LISTED RECORDS section start
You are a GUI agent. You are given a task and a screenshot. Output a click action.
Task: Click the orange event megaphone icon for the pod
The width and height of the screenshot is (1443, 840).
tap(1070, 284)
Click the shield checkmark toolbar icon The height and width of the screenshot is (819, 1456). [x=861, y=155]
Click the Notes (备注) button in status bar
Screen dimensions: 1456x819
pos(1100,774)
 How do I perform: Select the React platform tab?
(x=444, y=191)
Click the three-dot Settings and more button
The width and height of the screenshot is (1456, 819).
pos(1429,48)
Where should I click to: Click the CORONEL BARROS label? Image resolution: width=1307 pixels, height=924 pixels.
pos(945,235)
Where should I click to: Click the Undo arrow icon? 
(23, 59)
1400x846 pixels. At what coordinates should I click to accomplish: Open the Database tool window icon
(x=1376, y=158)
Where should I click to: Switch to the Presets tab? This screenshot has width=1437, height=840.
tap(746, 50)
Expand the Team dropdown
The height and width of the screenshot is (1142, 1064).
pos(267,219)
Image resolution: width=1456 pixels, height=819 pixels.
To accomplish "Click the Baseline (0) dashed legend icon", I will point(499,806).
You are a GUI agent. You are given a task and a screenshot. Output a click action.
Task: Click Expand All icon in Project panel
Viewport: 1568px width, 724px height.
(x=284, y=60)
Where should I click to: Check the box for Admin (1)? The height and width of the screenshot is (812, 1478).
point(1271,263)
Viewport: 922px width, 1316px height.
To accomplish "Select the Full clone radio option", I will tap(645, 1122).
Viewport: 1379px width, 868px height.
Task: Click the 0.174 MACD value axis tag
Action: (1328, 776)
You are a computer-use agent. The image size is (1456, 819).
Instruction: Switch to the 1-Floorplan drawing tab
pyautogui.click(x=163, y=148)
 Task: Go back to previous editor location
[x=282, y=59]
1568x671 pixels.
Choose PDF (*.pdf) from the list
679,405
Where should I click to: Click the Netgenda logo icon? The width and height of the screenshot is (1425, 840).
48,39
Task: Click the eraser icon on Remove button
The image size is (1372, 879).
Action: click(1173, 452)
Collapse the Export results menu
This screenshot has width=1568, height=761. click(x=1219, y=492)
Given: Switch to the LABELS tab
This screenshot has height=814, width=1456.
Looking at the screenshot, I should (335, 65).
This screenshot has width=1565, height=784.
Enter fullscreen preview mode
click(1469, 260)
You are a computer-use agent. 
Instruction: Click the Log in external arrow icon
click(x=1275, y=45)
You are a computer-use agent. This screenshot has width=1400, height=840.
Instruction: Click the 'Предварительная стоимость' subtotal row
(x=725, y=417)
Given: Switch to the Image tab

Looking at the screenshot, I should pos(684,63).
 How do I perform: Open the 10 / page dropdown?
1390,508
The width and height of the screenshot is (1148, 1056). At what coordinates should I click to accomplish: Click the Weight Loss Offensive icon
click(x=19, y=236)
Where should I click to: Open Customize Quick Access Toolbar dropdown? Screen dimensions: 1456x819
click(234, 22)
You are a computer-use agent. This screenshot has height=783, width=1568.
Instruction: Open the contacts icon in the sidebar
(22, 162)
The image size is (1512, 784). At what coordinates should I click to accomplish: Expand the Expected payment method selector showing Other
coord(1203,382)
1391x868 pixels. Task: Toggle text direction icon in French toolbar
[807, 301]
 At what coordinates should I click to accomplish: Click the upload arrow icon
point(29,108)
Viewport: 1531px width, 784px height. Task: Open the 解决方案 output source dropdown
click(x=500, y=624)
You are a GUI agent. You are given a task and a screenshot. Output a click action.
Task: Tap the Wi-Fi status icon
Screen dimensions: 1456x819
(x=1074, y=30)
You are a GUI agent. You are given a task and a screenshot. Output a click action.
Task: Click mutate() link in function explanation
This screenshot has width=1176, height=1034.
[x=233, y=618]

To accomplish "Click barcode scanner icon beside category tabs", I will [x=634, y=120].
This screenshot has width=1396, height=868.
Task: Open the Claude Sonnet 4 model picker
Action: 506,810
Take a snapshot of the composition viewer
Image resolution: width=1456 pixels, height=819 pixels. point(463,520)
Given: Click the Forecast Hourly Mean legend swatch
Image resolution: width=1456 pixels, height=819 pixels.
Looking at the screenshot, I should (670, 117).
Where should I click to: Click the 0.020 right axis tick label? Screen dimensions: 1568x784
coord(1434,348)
LISTED RECORDS section end
▶ BRIEF: Each entry above must be printed exactly as written.

▶ ANSWER SECTION:
You are a GUI agent. You are given a task and a screenshot. Output a click action.
Task: Click the orange event megaphone icon for the pod
The width and height of the screenshot is (1443, 840).
tap(1070, 284)
Click the shield checkmark toolbar icon The height and width of the screenshot is (819, 1456). [x=861, y=155]
Click the Notes (备注) button in status bar
Screen dimensions: 1456x819
pos(1100,774)
 How do I perform: Select the React platform tab?
(x=444, y=191)
Click the three-dot Settings and more button
The width and height of the screenshot is (1456, 819).
pos(1429,48)
Where should I click to: Click the CORONEL BARROS label? Image resolution: width=1307 pixels, height=924 pixels.
pos(945,235)
Where should I click to: Click the Undo arrow icon? 
(23, 59)
1400x846 pixels. At what coordinates should I click to accomplish: Open the Database tool window icon
(x=1376, y=158)
Where should I click to: Switch to the Presets tab? This screenshot has width=1437, height=840.
tap(746, 50)
Expand the Team dropdown
The height and width of the screenshot is (1142, 1064).
pos(267,219)
Image resolution: width=1456 pixels, height=819 pixels.
To accomplish "Click the Baseline (0) dashed legend icon", I will point(499,806).
You are a GUI agent. You are given a task and a screenshot. Output a click action.
Task: Click Expand All icon in Project panel
Viewport: 1568px width, 724px height.
(x=284, y=60)
Where should I click to: Check the box for Admin (1)? The height and width of the screenshot is (812, 1478).
point(1271,263)
Viewport: 922px width, 1316px height.
To accomplish "Select the Full clone radio option", I will tap(645, 1122).
Viewport: 1379px width, 868px height.
Task: Click the 0.174 MACD value axis tag
Action: (1328, 776)
You are a computer-use agent. The image size is (1456, 819).
Instruction: Switch to the 1-Floorplan drawing tab
pyautogui.click(x=163, y=148)
 Task: Go back to previous editor location
[x=282, y=59]
1568x671 pixels.
Choose PDF (*.pdf) from the list
679,405
Where should I click to: Click the Netgenda logo icon? The width and height of the screenshot is (1425, 840).
48,39
Task: Click the eraser icon on Remove button
The image size is (1372, 879).
Action: click(1173, 452)
Collapse the Export results menu
This screenshot has width=1568, height=761. click(x=1219, y=492)
Given: Switch to the LABELS tab
This screenshot has height=814, width=1456.
Looking at the screenshot, I should (335, 65).
This screenshot has width=1565, height=784.
Enter fullscreen preview mode
click(1469, 260)
You are a computer-use agent. 
Instruction: Click the Log in external arrow icon
click(x=1275, y=45)
You are a computer-use agent. This screenshot has width=1400, height=840.
Instruction: Click the 'Предварительная стоимость' subtotal row
(x=725, y=417)
Given: Switch to the Image tab

Looking at the screenshot, I should pos(684,63).
 How do I perform: Open the 10 / page dropdown?
1390,508
The width and height of the screenshot is (1148, 1056). At what coordinates should I click to accomplish: Click the Weight Loss Offensive icon
click(x=19, y=236)
Where should I click to: Open Customize Quick Access Toolbar dropdown? Screen dimensions: 1456x819
click(234, 22)
You are a computer-use agent. This screenshot has height=783, width=1568.
Instruction: Open the contacts icon in the sidebar
(22, 162)
The image size is (1512, 784). At what coordinates should I click to accomplish: Expand the Expected payment method selector showing Other
coord(1203,382)
1391x868 pixels. Task: Toggle text direction icon in French toolbar
[807, 301]
 At what coordinates should I click to accomplish: Click the upload arrow icon
point(29,108)
Viewport: 1531px width, 784px height. Task: Open the 解决方案 output source dropdown
click(x=500, y=624)
You are a GUI agent. You are given a task and a screenshot. Output a click action.
Task: Tap the Wi-Fi status icon
Screen dimensions: 1456x819
(x=1074, y=30)
You are a GUI agent. You are given a task and a screenshot. Output a click action.
Task: Click mutate() link in function explanation
This screenshot has width=1176, height=1034.
[x=233, y=618]

To accomplish "Click barcode scanner icon beside category tabs", I will [x=634, y=120].
This screenshot has width=1396, height=868.
Task: Open the Claude Sonnet 4 model picker
Action: 506,810
Take a snapshot of the composition viewer
Image resolution: width=1456 pixels, height=819 pixels. point(463,520)
Given: Click the Forecast Hourly Mean legend swatch
Image resolution: width=1456 pixels, height=819 pixels.
Looking at the screenshot, I should (670, 117).
Where should I click to: Click the 0.020 right axis tick label? Screen dimensions: 1568x784
coord(1434,348)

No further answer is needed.